### Problem statement
Your job is to reproduce all of the data exactly.

(Information Opens)

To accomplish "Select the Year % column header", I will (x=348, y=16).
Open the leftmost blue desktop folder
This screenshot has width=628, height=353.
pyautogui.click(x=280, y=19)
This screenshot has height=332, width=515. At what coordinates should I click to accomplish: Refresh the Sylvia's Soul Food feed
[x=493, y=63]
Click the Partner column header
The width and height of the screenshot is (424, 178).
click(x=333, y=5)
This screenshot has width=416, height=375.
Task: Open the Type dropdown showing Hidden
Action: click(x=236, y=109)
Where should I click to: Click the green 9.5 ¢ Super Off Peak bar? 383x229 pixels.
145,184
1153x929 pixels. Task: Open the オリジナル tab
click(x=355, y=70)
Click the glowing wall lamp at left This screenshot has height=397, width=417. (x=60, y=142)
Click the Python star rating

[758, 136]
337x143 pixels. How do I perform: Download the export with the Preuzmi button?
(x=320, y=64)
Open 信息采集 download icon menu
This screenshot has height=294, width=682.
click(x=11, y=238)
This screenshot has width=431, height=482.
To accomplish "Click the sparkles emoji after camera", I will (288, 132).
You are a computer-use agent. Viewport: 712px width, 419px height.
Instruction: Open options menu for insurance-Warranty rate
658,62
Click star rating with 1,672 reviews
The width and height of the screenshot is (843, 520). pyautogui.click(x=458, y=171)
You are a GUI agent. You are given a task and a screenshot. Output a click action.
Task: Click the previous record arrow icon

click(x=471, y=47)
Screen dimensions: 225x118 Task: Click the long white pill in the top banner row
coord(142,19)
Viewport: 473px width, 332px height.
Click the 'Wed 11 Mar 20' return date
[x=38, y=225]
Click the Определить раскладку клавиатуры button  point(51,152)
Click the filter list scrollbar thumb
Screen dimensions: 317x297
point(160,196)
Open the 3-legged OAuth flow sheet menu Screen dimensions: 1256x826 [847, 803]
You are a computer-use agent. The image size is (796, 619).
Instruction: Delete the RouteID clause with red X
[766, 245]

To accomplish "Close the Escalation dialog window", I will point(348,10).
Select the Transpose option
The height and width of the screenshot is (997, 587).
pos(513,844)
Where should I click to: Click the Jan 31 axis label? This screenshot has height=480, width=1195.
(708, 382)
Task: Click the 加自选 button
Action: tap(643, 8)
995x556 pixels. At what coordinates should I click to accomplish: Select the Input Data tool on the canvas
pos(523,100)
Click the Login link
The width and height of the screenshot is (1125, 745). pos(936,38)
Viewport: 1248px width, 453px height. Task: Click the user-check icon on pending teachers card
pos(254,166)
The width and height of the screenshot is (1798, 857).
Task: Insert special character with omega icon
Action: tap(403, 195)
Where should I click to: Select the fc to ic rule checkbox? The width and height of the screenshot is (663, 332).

(Information Closes)

### Exercise solution
To accomplish "Select the Year % column header", I will (x=348, y=16).
Open the leftmost blue desktop folder
This screenshot has width=628, height=353.
pyautogui.click(x=280, y=19)
This screenshot has height=332, width=515. At what coordinates should I click to accomplish: Refresh the Sylvia's Soul Food feed
[x=493, y=63]
Click the Partner column header
The width and height of the screenshot is (424, 178).
click(x=333, y=5)
This screenshot has width=416, height=375.
Task: Open the Type dropdown showing Hidden
Action: click(x=236, y=109)
Where should I click to: Click the green 9.5 ¢ Super Off Peak bar? 383x229 pixels.
145,184
1153x929 pixels. Task: Open the オリジナル tab
click(x=355, y=70)
Click the glowing wall lamp at left This screenshot has height=397, width=417. (x=60, y=142)
Click the Python star rating

[758, 136]
337x143 pixels. How do I perform: Download the export with the Preuzmi button?
(x=320, y=64)
Open 信息采集 download icon menu
This screenshot has height=294, width=682.
click(x=11, y=238)
This screenshot has width=431, height=482.
To accomplish "Click the sparkles emoji after camera", I will (288, 132).
You are a computer-use agent. Viewport: 712px width, 419px height.
Instruction: Open options menu for insurance-Warranty rate
658,62
Click star rating with 1,672 reviews
The width and height of the screenshot is (843, 520). pyautogui.click(x=458, y=171)
You are a GUI agent. You are given a task and a screenshot. Output a click action.
Task: Click the previous record arrow icon

click(x=471, y=47)
Screen dimensions: 225x118 Task: Click the long white pill in the top banner row
coord(142,19)
Viewport: 473px width, 332px height.
Click the 'Wed 11 Mar 20' return date
[x=38, y=225]
Click the Определить раскладку клавиатуры button  point(51,152)
Click the filter list scrollbar thumb
Screen dimensions: 317x297
point(160,196)
Open the 3-legged OAuth flow sheet menu Screen dimensions: 1256x826 [847, 803]
You are a computer-use agent. The image size is (796, 619).
Instruction: Delete the RouteID clause with red X
[766, 245]

To accomplish "Close the Escalation dialog window", I will point(348,10).
Select the Transpose option
The height and width of the screenshot is (997, 587).
pos(513,844)
Where should I click to: Click the Jan 31 axis label? This screenshot has height=480, width=1195.
(708, 382)
Task: Click the 加自选 button
Action: tap(643, 8)
995x556 pixels. At what coordinates should I click to accomplish: Select the Input Data tool on the canvas
pos(523,100)
Click the Login link
The width and height of the screenshot is (1125, 745). pos(936,38)
Viewport: 1248px width, 453px height. Task: Click the user-check icon on pending teachers card
pos(254,166)
The width and height of the screenshot is (1798, 857).
Task: Insert special character with omega icon
Action: tap(403, 195)
Where should I click to: Select the fc to ic rule checkbox? The width and height of the screenshot is (663, 332).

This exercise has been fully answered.